*** Exercise input Section Begins ***

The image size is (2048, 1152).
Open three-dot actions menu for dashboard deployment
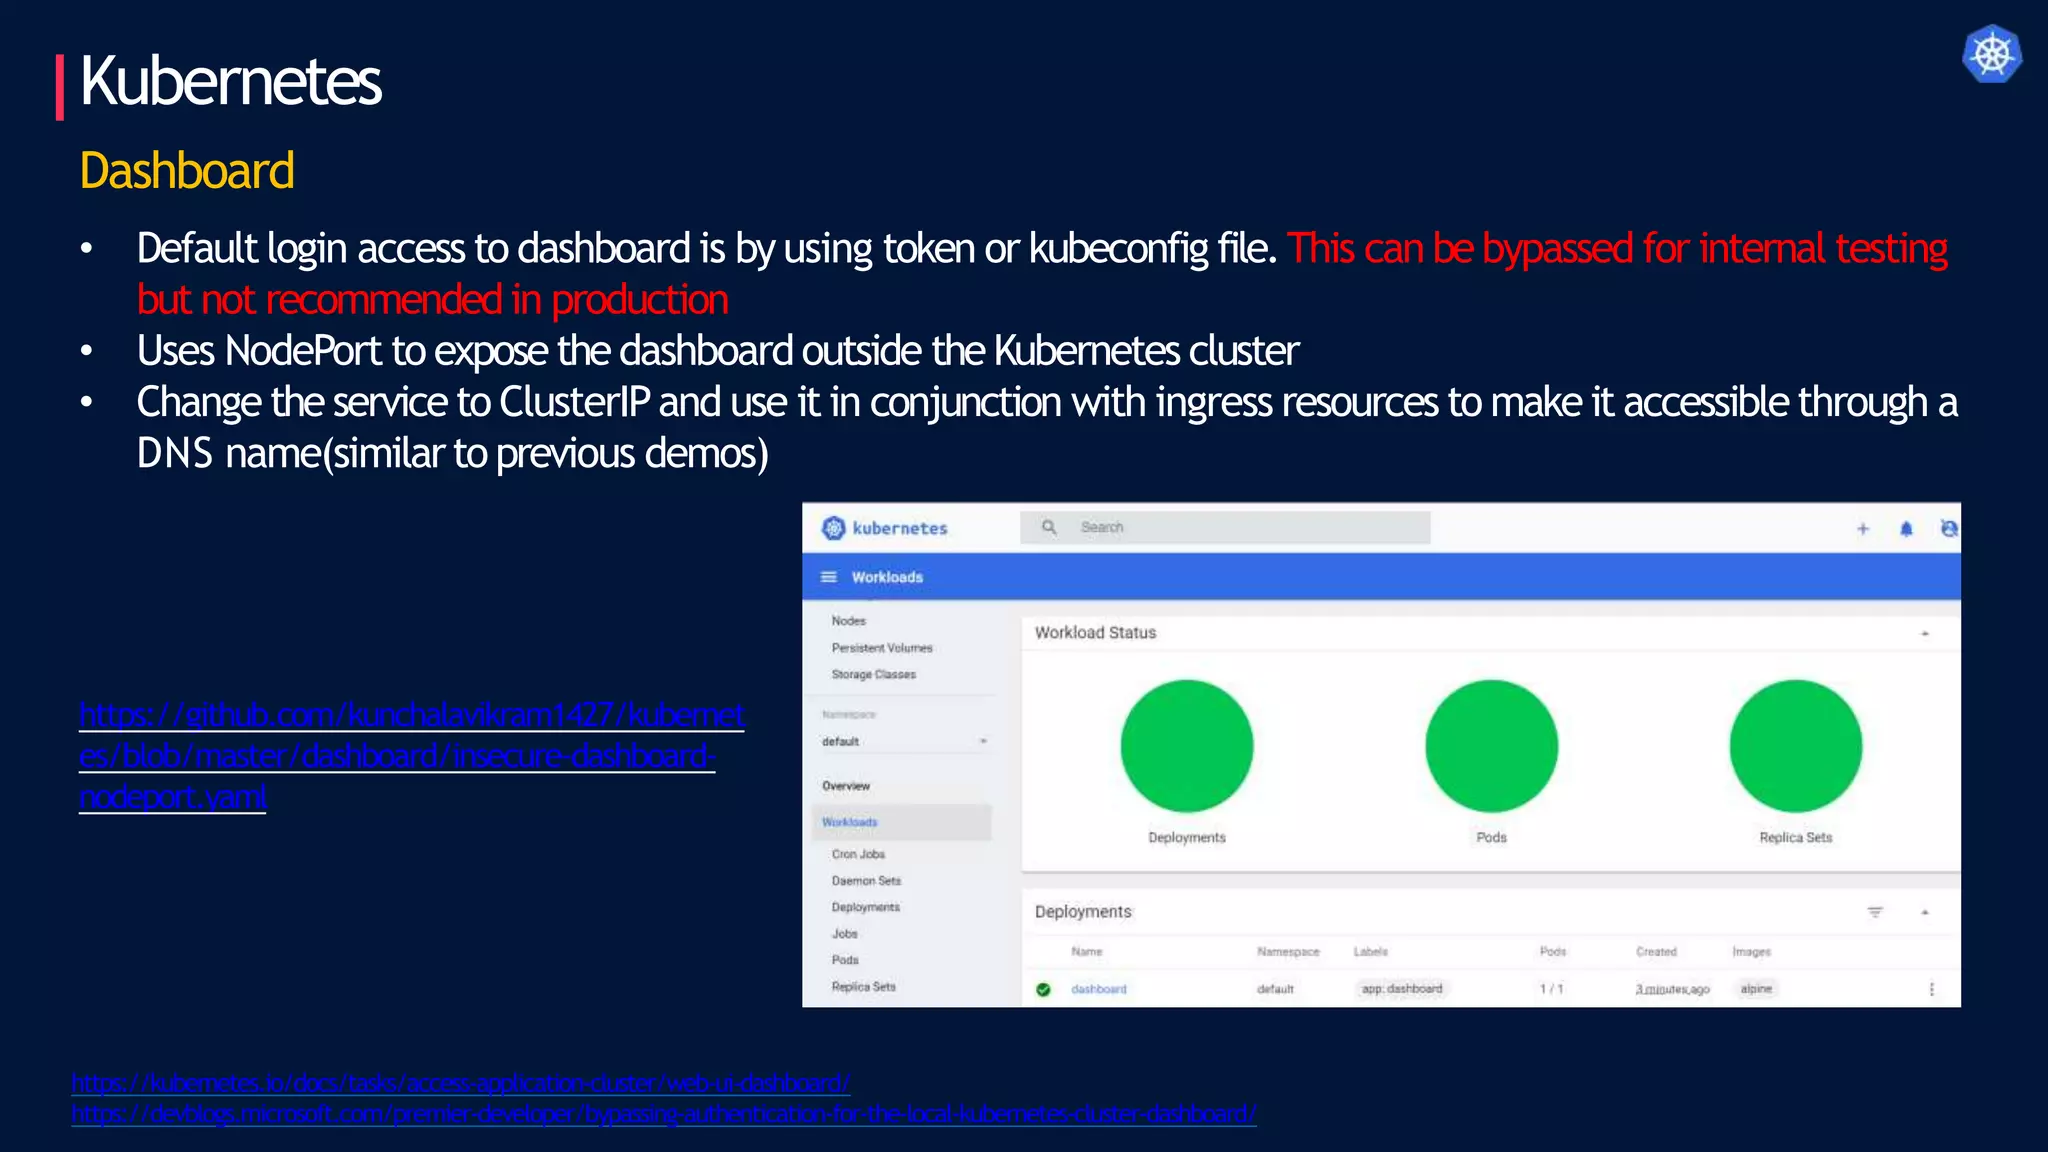point(1931,989)
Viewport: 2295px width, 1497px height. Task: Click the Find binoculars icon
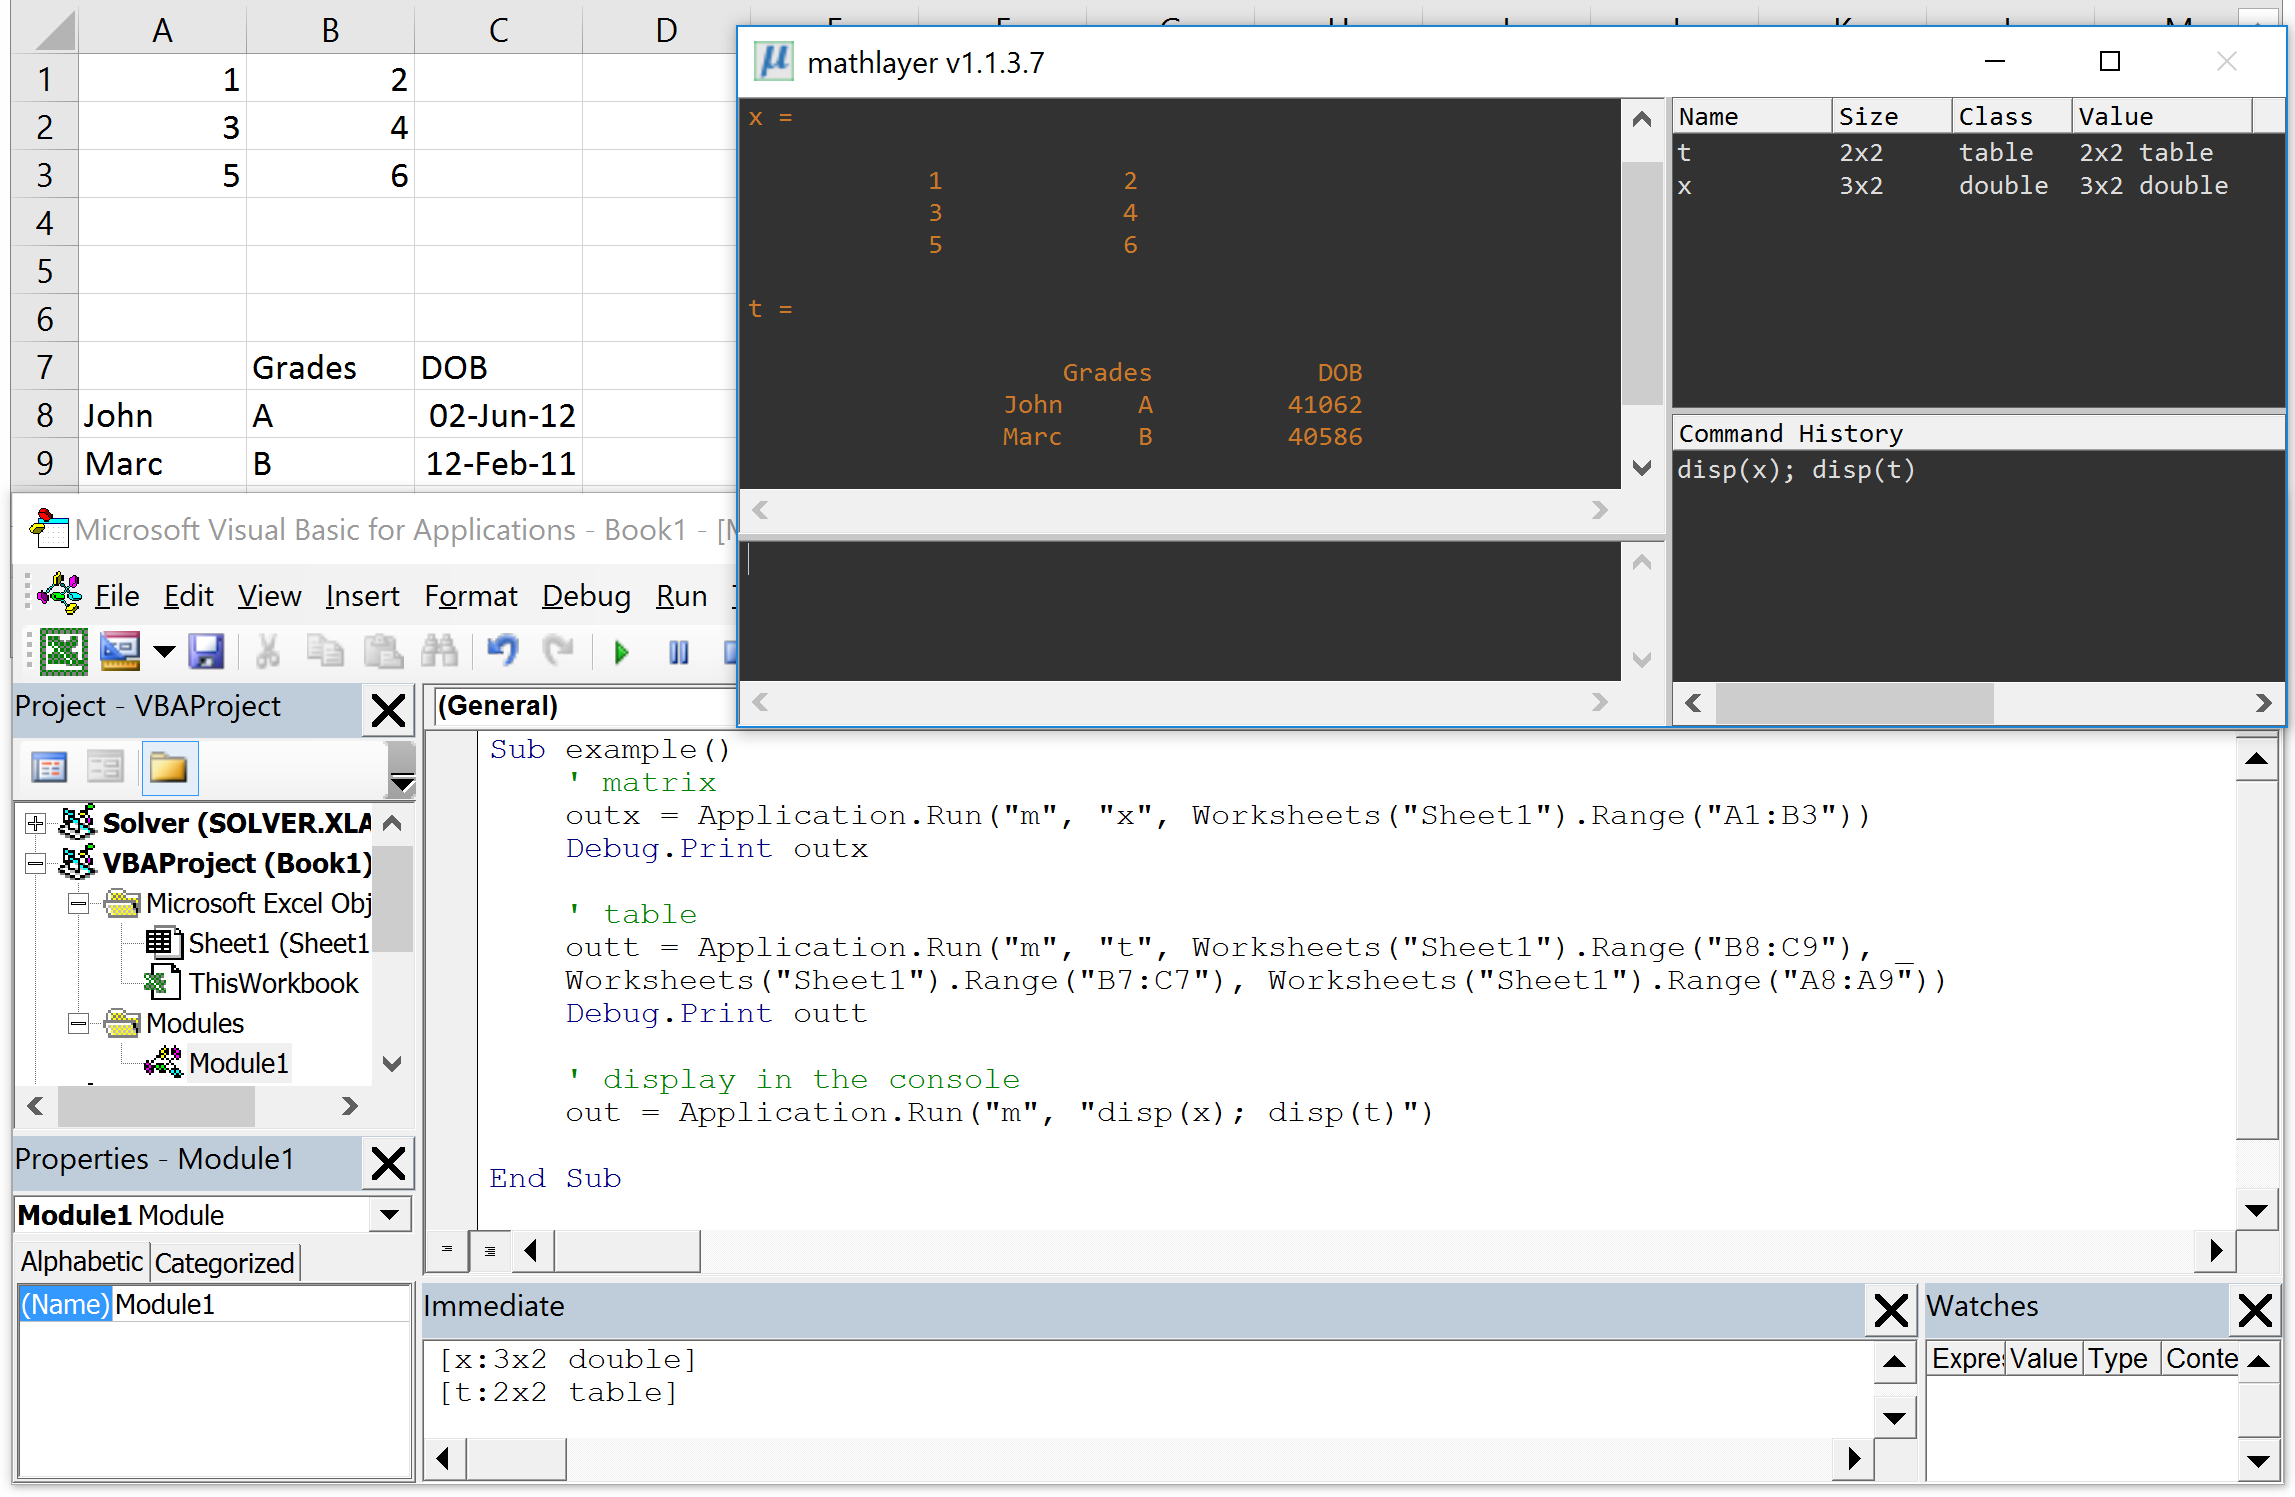click(x=439, y=652)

*** Exercise input Section Ends ***

**Exercise goal:** Please quote the records above exactly, beginning at the line that contains "Viewport: 2295px width, 1497px" and ending at their last line. Leave the pictures out.

**Answer for this exercise:**
Viewport: 2295px width, 1497px height. Task: Click the Find binoculars icon
click(x=439, y=652)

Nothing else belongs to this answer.